▶ [Selected passage]:
------------------------------------------------------------
What does modern high-gain mean to you? (NAD related)

Re: What does modern high-gain mean to you? (NAD related)

It's one of those songs that is really simple but for some reason I find it catchy. I wouldn't say it's 'fake' aggression though.
. The album itself is raw and roughly produced which would obviously not make it a good example for a modern high gain sound. It has an odd charm to it though. I recommend reading the tabs to some of the stuff from Alien or City. Also that tab is wrong. The notes are the other way round. In fact the tone from Alien or The New Black is probably what is being described.


It's catchy because of the sound of his voice and singing melody.
This dose of enthusiasm/obsession for aggression is kind unhealthy for human beings. I can't think of them living this way in private lives.
That's why I personally think of it as a pose. Something like Marylin Manson or Cradle Of Filth.
I just can't imagine "the video Devon" hugging his kid without it screaming for help :)

I've seen lots of a real aggression from Axl or Mustaine, but those men were on speed crack and cocaine all together at the same time :)
It's not like you can fake Axls voice. That's the beauty of his, because he is real, he is not faking it, he really is insane :)

Todays kids, when they want to sound aggressive, just use a digital vocal processor, turn the Zeus effect on, and they think it's done deal.
No it's not. It is fake, and people realize it.

People tend to fake all forms of nonconformism just to gain attention.
It is the way the whole indie rock industry works.
You can get your eye-liner, take a hat, Les Paul and play something melod-ish, while wearing peace sing on your left arm and crooked cross on your right, and bingo there you are.
You don't even have to know to play guitar, just E penthatonic. It's not like Keith Richards does know much more than that.
If you get a chance to say something about penguins dying on Antarctica and that you would shag Lady Gaga you're rolling.

The sound of the guitars is something I refer to as modern high-gain, but I can't really hear it, the tuning is soooo low. It can easily be a SS amp, there would be no difference.

As for the tab, of course it's backward.
It's transcribed from GP 6.66 in satanic coda. Everything there is backwards ;)
 
Re: What does modern high-gain mean to you? (NAD related)


That's weird, I posted this exact same song to a friends Facebook page like half an hour before you posted it here. She's convinced that these guys supported Snow Patrol a while back. I'm trying to show her that while that image is actually pretty funny it would no doubt result in someone definitely losing their job.

Such a rockin' tune.
------------------------------------------------------------
▶ [Given information]:
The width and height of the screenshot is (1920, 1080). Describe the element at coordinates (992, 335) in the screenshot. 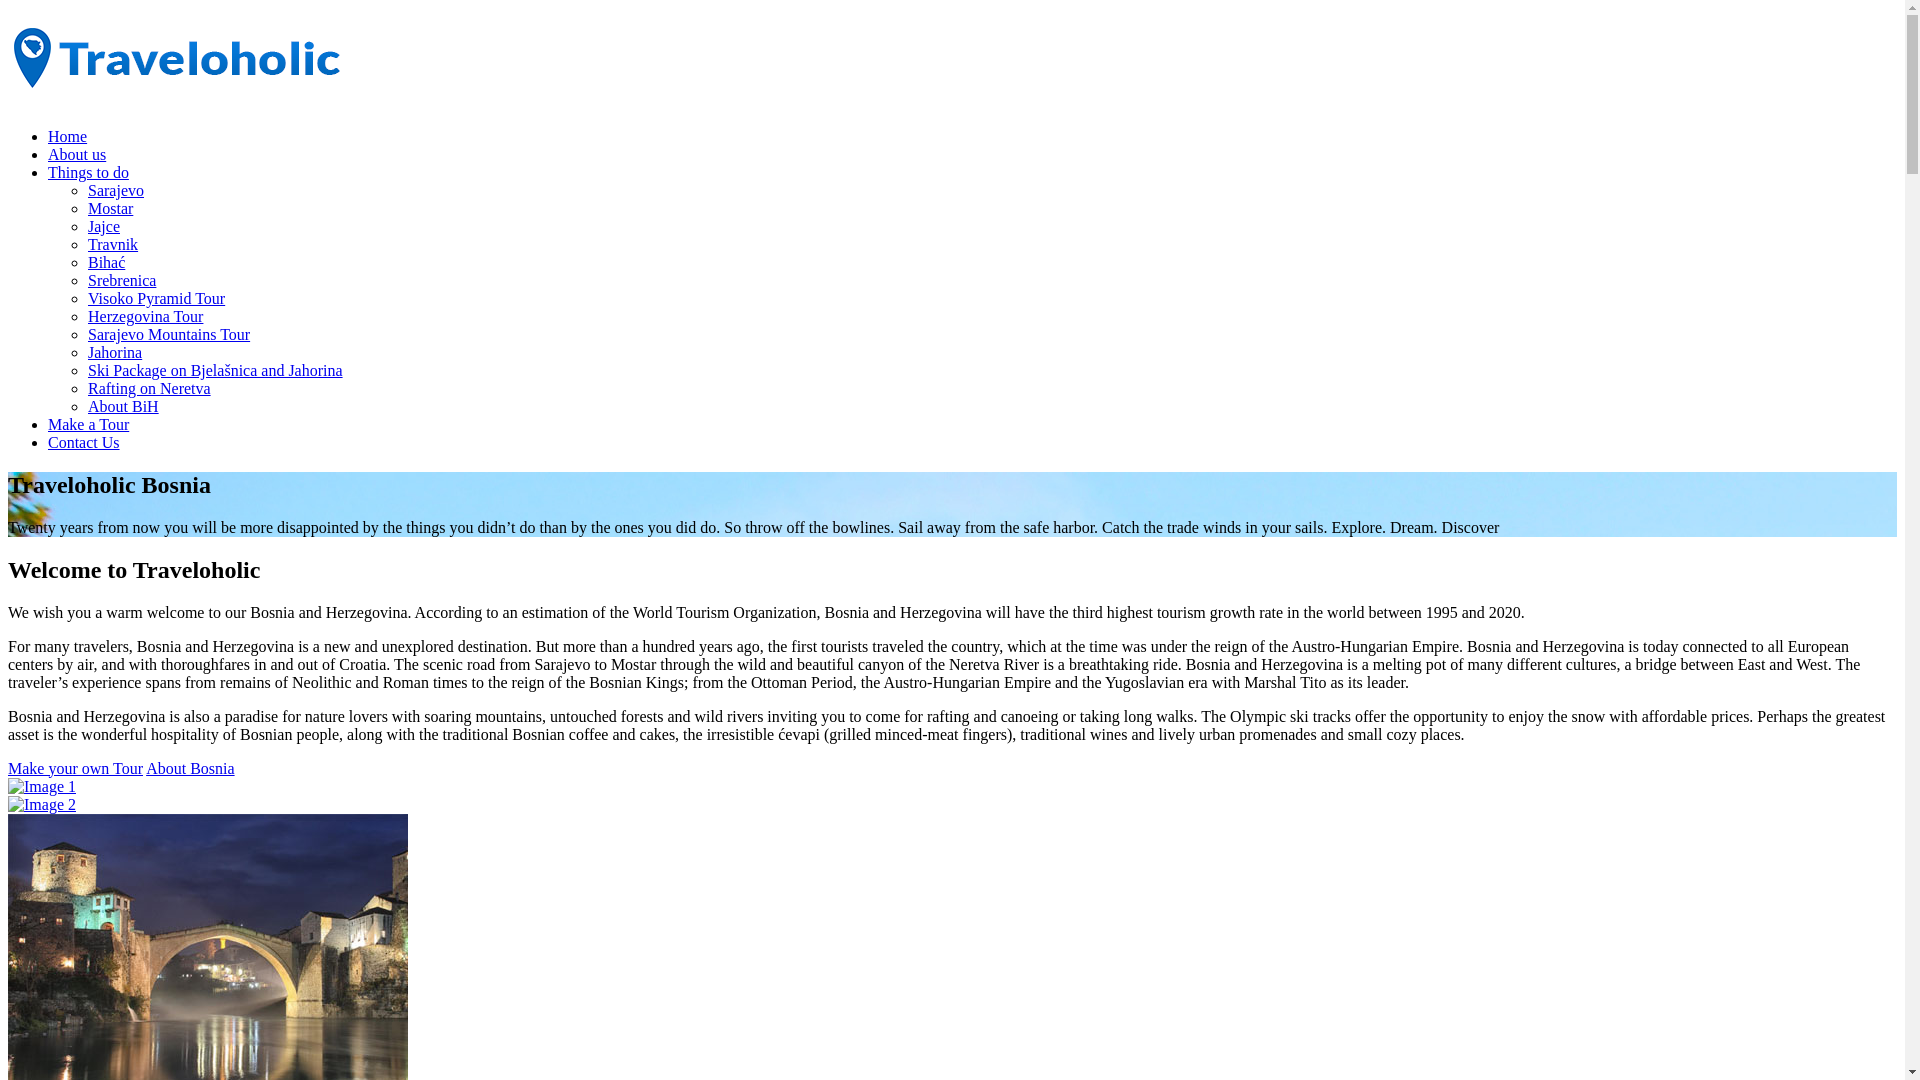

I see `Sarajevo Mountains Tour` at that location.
------------------------------------------------------------
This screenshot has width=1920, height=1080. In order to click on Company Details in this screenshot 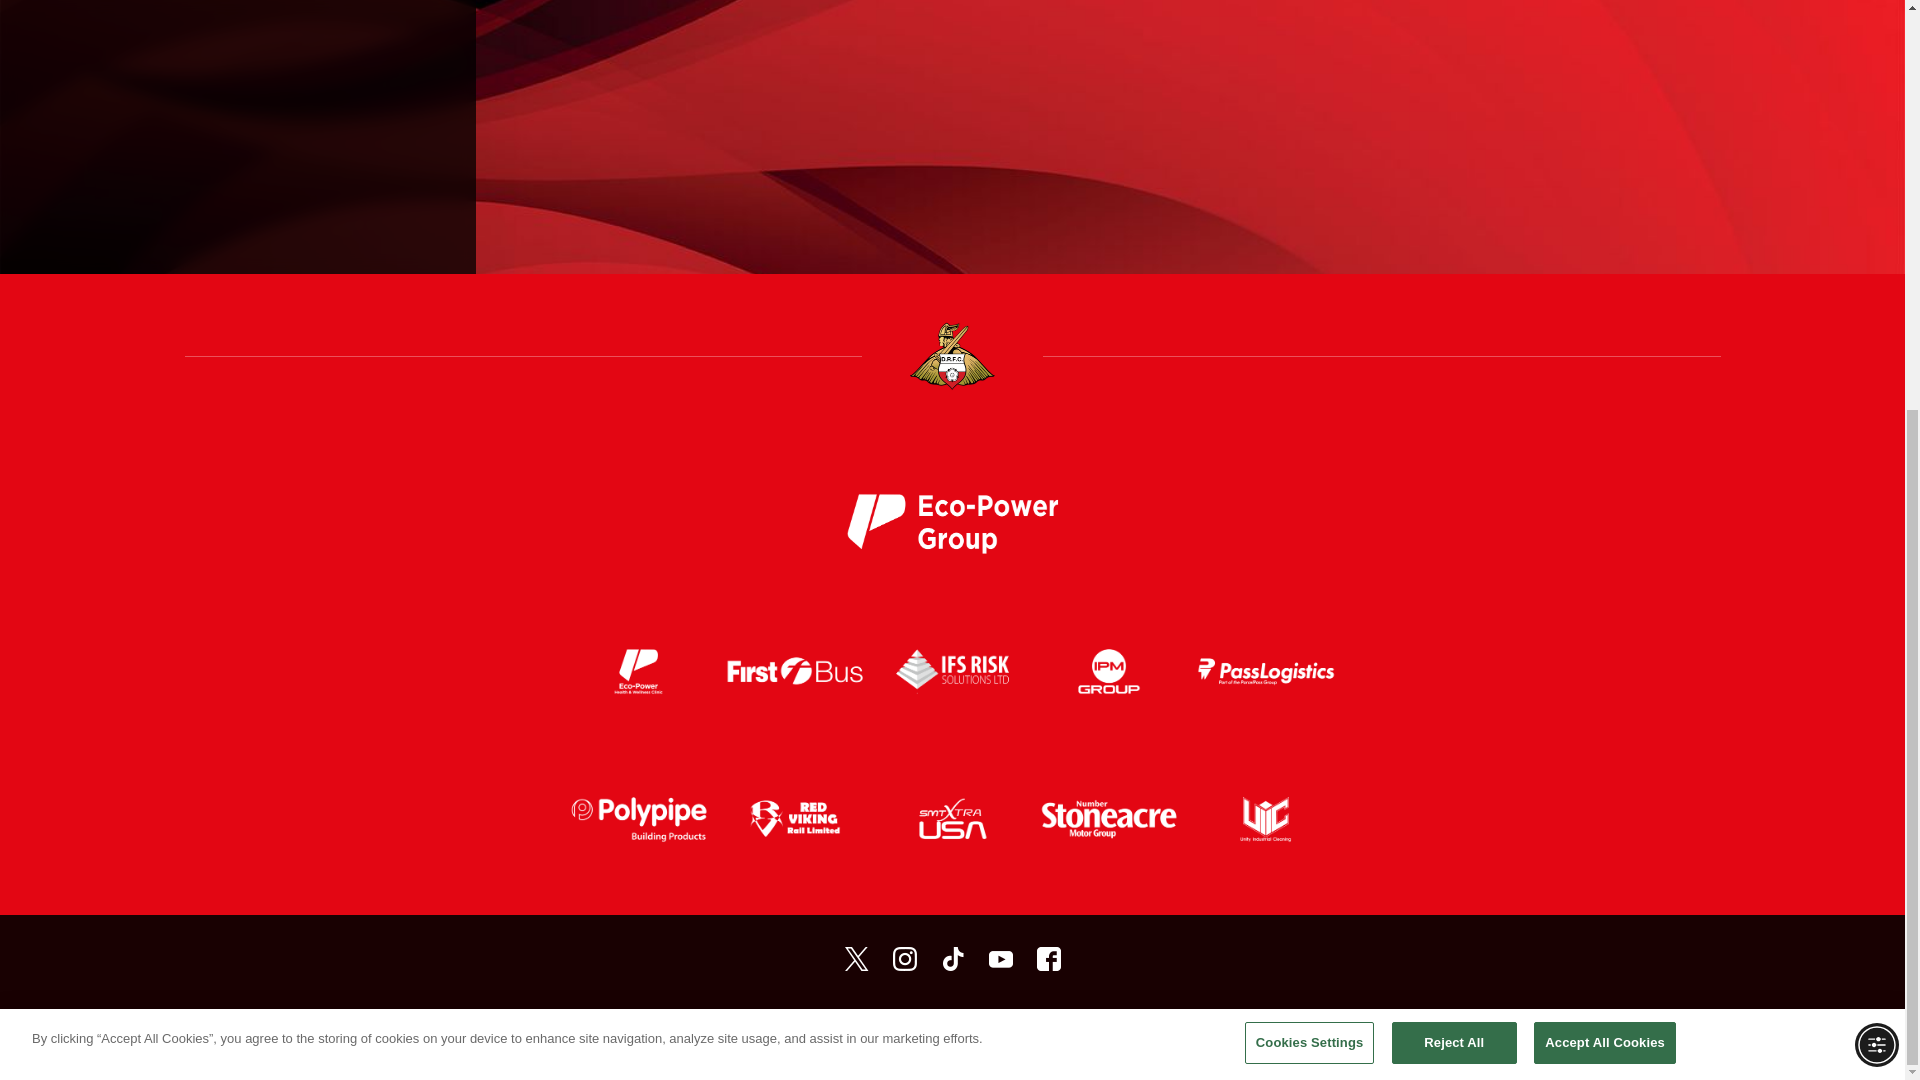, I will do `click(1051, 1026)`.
------------------------------------------------------------
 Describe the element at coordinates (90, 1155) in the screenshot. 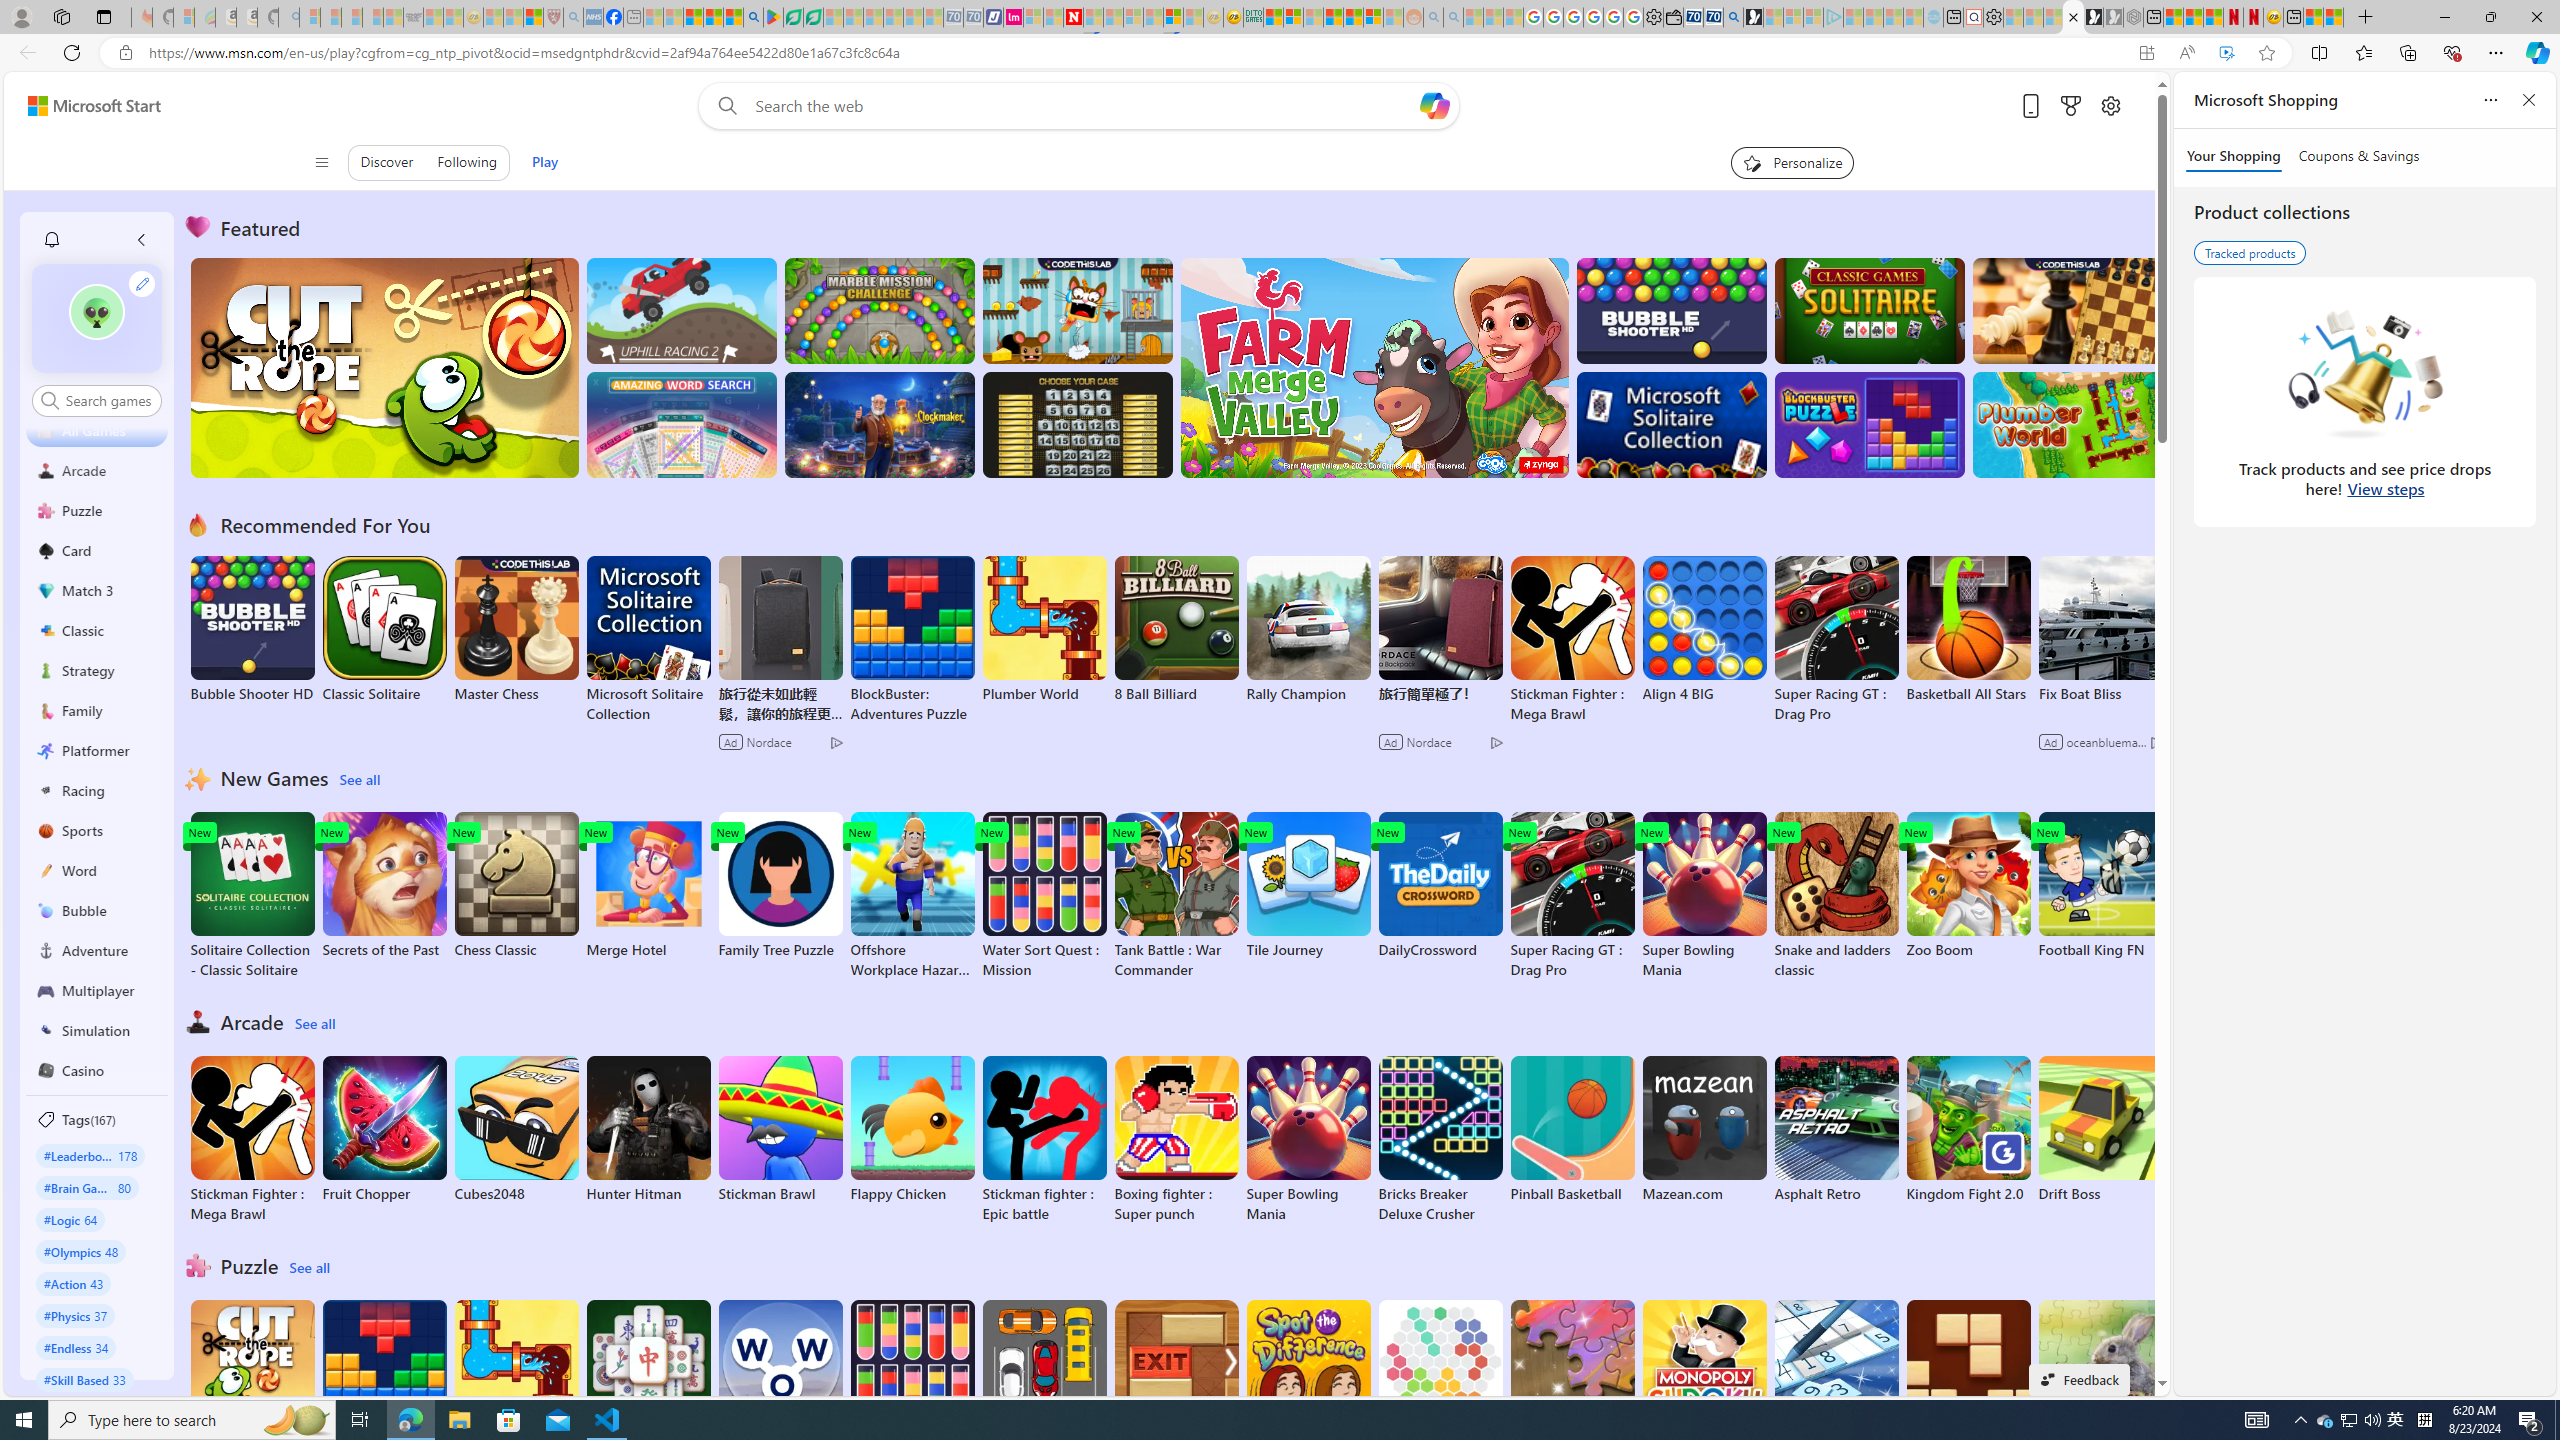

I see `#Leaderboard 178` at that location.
------------------------------------------------------------
Reproduce word for word the stretch of the forum thread on modern high-gain above, from "I've seen lots" through "there you are.".

▶ [Solution to the exercise]:
I've seen lots of a real aggression from Axl or Mustaine, but those men were on speed crack and cocaine all together at the same time :)
It's not like you can fake Axls voice. That's the beauty of his, because he is real, he is not faking it, he really is insane :)

Todays kids, when they want to sound aggressive, just use a digital vocal processor, turn the Zeus effect on, and they think it's done deal.
No it's not. It is fake, and people realize it.

People tend to fake all forms of nonconformism just to gain attention.
It is the way the whole indie rock industry works.
You can get your eye-liner, take a hat, Les Paul and play something melod-ish, while wearing peace sing on your left arm and crooked cross on your right, and bingo there you are.